DataFrames, Spark SQL, R

15 / 18

Spark SQL - Working With JDBC

To connect to any database, you need the database specific driver. This driver is also known as the connector is the one that bridges the gap between a JDBC and the database so that every database can be accessed with the same code.

At Cloudxlab, we have already downloaded the MySQL connector and kept in /data/spark HDFS folder. You would first need to copy it to local using hadoop fs -copyToLocal as shown in the code.

Now, we can launch the spark shell with this connector by using --jars argument and also specify the driver class path. This would essentially register the connector or driver and in the future queries to Databases this driver will be used. We are using --jars to make spark run the code in the cluster.

On spark shell, we can use spark.read.format function to create an instance of format and on this format object we can specify the various options. You can see that we have specified url, dbtable, user and password for the database. Here we are trying to connect to MySQL database sqoopex. These settings are also available in "My Lab" section.

Once we are done specifying all options we can call load which would create the dataframe for the database table. We can take a look at the dataframe using .show method.

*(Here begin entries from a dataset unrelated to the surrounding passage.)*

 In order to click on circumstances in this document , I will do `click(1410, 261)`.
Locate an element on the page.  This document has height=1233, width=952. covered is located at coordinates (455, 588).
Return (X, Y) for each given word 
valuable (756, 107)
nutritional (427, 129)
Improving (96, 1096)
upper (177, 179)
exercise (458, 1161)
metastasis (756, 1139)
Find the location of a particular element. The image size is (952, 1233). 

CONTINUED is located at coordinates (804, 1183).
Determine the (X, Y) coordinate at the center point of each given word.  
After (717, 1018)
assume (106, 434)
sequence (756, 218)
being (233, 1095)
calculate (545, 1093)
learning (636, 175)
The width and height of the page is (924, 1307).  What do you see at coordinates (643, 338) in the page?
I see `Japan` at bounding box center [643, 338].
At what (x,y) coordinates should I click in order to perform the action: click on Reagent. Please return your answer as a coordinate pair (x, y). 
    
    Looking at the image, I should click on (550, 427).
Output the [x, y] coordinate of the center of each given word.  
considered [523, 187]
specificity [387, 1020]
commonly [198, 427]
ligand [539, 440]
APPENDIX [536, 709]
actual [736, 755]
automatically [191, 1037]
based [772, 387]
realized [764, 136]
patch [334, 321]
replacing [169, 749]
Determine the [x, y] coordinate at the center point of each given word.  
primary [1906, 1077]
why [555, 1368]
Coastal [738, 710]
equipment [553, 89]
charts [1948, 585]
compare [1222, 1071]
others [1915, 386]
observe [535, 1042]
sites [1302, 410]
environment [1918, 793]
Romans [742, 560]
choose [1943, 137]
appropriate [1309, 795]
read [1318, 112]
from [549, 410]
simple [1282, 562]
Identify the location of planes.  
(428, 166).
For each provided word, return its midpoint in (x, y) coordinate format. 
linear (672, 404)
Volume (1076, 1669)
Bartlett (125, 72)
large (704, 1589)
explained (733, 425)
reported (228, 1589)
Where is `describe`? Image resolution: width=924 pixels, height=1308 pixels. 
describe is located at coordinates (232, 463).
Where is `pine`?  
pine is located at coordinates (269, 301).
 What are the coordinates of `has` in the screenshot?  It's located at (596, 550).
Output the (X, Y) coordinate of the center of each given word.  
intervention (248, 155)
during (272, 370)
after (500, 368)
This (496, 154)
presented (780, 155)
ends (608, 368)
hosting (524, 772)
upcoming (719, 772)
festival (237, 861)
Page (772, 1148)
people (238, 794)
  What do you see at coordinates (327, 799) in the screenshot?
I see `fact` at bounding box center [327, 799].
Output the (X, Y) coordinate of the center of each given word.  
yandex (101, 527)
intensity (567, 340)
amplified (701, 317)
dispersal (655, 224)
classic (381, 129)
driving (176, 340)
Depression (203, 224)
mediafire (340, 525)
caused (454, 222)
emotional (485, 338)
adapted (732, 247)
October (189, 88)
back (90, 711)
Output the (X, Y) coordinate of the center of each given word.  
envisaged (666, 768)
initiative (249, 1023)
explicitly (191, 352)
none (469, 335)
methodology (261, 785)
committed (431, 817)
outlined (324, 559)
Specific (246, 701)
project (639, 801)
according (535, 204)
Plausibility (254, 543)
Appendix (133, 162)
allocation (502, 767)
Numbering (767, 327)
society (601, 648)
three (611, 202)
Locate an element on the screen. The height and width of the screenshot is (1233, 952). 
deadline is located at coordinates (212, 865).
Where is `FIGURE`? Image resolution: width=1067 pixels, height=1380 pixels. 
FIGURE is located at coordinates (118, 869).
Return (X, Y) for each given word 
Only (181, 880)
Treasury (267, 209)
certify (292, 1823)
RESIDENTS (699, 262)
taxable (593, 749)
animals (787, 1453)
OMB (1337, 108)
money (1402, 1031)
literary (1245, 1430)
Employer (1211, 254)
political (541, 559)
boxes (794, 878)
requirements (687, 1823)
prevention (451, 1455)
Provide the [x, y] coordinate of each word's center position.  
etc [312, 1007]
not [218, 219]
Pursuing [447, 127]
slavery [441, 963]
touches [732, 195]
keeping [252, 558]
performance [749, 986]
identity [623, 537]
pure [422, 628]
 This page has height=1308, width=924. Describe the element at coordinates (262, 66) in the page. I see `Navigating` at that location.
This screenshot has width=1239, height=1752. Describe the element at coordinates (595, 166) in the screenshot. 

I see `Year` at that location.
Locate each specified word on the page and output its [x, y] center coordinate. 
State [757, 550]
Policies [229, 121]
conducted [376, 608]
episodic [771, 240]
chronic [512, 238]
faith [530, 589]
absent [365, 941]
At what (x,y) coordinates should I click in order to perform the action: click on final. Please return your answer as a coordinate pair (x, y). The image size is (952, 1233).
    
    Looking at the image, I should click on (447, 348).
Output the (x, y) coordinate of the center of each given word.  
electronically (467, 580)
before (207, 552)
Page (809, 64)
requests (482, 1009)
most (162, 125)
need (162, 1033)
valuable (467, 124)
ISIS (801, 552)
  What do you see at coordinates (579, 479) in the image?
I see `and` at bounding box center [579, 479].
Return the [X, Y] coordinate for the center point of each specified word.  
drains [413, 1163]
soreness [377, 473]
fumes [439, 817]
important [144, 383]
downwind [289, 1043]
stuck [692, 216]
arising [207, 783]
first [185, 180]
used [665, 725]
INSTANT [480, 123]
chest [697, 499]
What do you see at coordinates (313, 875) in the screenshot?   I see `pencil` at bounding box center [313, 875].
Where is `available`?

So, once you have a dataframe you can register it like a view and join the SQL table with hive table or data from XML or JSON as we learned in past.

So, what we have learned now is that we can create dataframe from a variety of sources such as JSON, Parquet, Hive, RDBMS, RDDs. We can also save data to various locations and formats.

We can process and combine data from different sources and formats using various transformations, SQL and R like dataframe operations.

There have been many ETL tools that accomplish this but spark can accomplish this on Huge data.